## Consegna
Trascrivi per intero e senza alcuna modifica l'intervista sull'efficienza energetica che segue.

## Testo di lettura

■ ■ ■ ■ ■

Prof. De Paoli, tra gli incentivi all’efficienza energetica attualmente in corso quali sono a suo parere i più efficaci in termini di costi-benefici?
Se ragioniamo in termini di analisi costi-benefici, la tipologia di incentivazione più efficace tra quelle attuali è quella dei Certificati Bianchi. Ovviamente però presentano anch’essi una serie di problemi, dal momento che si è già intervenuto sui risparmi più facili da ottenere – pensiamo ad esempio all’efficientamento nell’illuminazione – ed occorre ora agire attraverso interventi di dimensioni più consistenti, di più difficile realizzazione.
A suo parere quali sono i canali/strumenti di comunicazione più efficaci per fornire un’informazione adeguata su tecnologie e comportamenti?
Partendo dal presupposto che quello dell’efficienza energetica è un problema multidimensionale occorre distinguere tra i vari settori – industria, pubblica amministrazione, mass market (famiglie e consumatori domestici) – perché ognuno di essi necessita approcci differenti.

■ ■ ■ ■ ■

## Righe di dati
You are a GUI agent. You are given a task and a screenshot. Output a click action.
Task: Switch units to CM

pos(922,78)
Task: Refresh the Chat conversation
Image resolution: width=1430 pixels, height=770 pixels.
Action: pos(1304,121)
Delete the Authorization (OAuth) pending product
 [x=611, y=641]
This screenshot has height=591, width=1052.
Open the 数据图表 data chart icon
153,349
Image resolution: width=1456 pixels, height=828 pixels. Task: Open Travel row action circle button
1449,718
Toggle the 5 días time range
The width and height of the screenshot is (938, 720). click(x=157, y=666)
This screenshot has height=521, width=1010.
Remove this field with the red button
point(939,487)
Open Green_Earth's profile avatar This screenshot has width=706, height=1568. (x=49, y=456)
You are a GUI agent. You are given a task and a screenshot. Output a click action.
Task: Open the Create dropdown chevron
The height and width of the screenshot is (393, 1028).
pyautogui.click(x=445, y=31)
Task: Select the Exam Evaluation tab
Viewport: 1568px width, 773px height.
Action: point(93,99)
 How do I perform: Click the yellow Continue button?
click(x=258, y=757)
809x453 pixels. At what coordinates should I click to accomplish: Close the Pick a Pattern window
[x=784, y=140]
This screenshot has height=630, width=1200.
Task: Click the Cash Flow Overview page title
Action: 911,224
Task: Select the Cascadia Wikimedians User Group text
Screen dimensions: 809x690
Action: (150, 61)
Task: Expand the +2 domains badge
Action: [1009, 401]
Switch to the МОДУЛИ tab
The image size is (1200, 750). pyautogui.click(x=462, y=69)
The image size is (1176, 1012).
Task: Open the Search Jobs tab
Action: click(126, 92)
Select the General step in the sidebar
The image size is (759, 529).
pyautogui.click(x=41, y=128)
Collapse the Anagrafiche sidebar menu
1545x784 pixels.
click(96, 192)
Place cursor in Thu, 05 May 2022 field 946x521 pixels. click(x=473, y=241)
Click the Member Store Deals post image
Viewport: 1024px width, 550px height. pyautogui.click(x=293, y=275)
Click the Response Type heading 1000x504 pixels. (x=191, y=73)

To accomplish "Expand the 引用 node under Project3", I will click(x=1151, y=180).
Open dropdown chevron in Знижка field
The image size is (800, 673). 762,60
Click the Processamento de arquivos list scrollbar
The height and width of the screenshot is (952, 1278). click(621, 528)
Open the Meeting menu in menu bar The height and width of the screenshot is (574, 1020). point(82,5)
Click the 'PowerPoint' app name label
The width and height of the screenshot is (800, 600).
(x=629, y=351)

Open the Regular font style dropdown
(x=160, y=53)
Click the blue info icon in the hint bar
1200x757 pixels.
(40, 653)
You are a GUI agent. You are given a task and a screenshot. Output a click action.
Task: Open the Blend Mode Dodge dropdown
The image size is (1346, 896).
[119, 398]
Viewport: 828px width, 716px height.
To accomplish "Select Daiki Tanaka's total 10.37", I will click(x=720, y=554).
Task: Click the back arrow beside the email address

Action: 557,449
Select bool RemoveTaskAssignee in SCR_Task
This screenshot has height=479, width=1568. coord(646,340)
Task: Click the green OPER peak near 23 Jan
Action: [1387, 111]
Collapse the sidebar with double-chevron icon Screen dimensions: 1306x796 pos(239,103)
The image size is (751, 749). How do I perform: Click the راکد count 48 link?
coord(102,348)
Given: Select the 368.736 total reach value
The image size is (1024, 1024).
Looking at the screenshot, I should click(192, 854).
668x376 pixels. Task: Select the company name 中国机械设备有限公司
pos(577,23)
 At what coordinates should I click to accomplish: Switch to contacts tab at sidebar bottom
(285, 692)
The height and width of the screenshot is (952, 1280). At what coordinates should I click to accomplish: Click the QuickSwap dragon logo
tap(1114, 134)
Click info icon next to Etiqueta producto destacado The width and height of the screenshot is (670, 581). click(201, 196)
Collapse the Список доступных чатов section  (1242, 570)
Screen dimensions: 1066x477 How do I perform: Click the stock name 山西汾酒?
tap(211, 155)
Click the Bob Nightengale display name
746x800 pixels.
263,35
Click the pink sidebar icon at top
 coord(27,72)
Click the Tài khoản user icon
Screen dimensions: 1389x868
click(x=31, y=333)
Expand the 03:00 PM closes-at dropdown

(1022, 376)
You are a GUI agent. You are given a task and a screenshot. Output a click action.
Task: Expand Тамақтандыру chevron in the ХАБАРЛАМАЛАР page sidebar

■ ■ ■ ■ ■

## Risposta completa
Prof. De Paoli, tra gli incentivi all’efficienza energetica attualmente in corso quali sono a suo parere i più efficaci in termini di costi-benefici?
Se ragioniamo in termini di analisi costi-benefici, la tipologia di incentivazione più efficace tra quelle attuali è quella dei Certificati Bianchi. Ovviamente però presentano anch’essi una serie di problemi, dal momento che si è già intervenuto sui risparmi più facili da ottenere – pensiamo ad esempio all’efficientamento nell’illuminazione – ed occorre ora agire attraverso interventi di dimensioni più consistenti, di più difficile realizzazione.
A suo parere quali sono i canali/strumenti di comunicazione più efficaci per fornire un’informazione adeguata su tecnologie e comportamenti?
Partendo dal presupposto che quello dell’efficienza energetica è un problema multidimensionale occorre distinguere tra i vari settori – industria, pubblica amministrazione, mass market (famiglie e consumatori domestici) – perché ognuno di essi necessita approcci differenti.